Aim of the exercise - Each line of the listing, apart from the pictures, is to be printed exactly.

**** Recorded data ****

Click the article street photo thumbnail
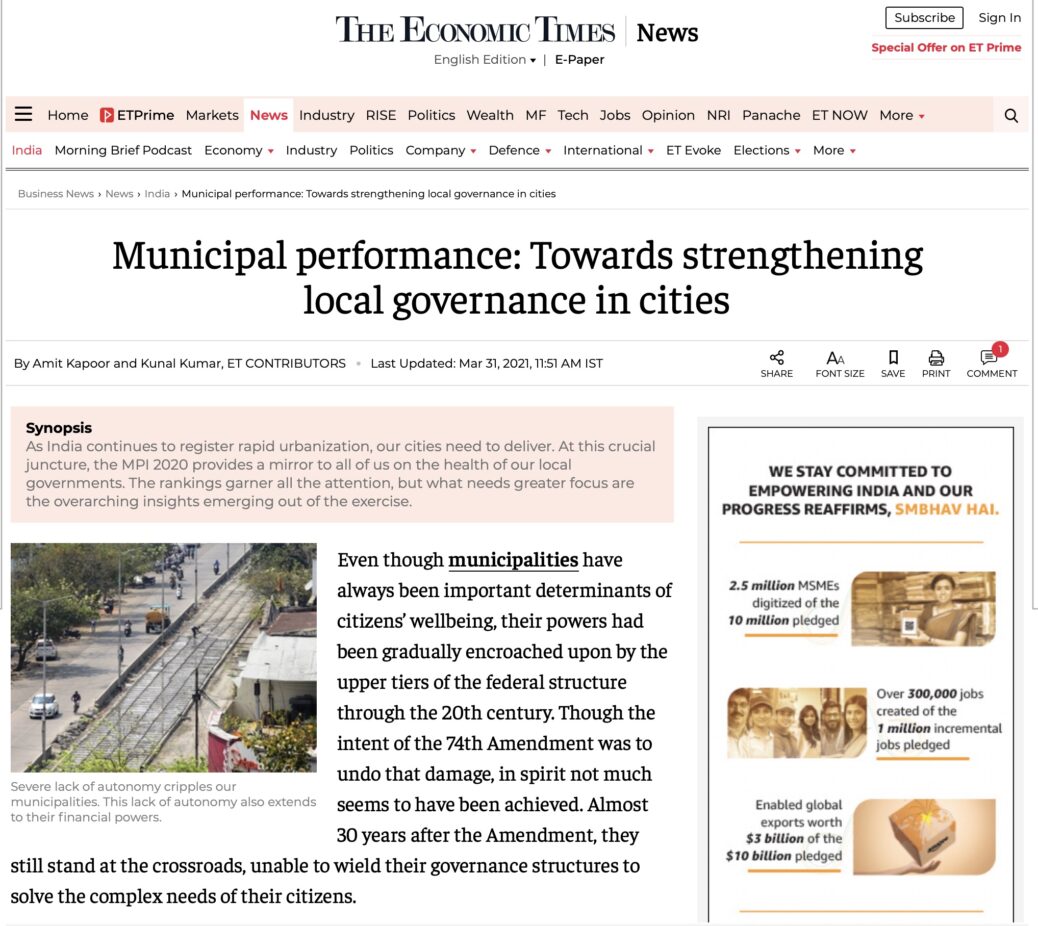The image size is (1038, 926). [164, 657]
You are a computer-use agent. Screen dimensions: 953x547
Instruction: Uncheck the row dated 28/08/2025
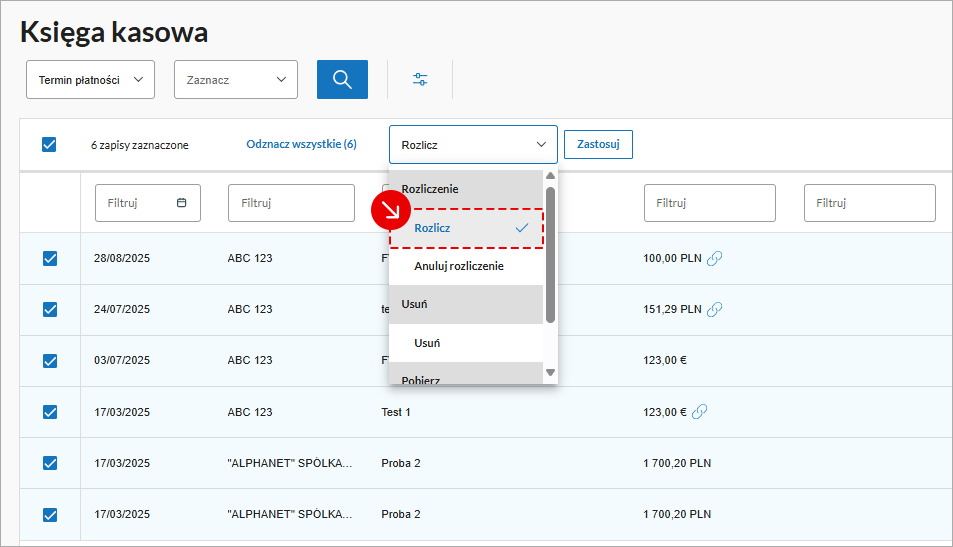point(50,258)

****

Solution for this task -
Click the article street photo thumbnail
The image size is (1038, 926). [164, 657]
You are a computer-use agent. Screen dimensions: 953x547
Instruction: Uncheck the row dated 28/08/2025
point(50,258)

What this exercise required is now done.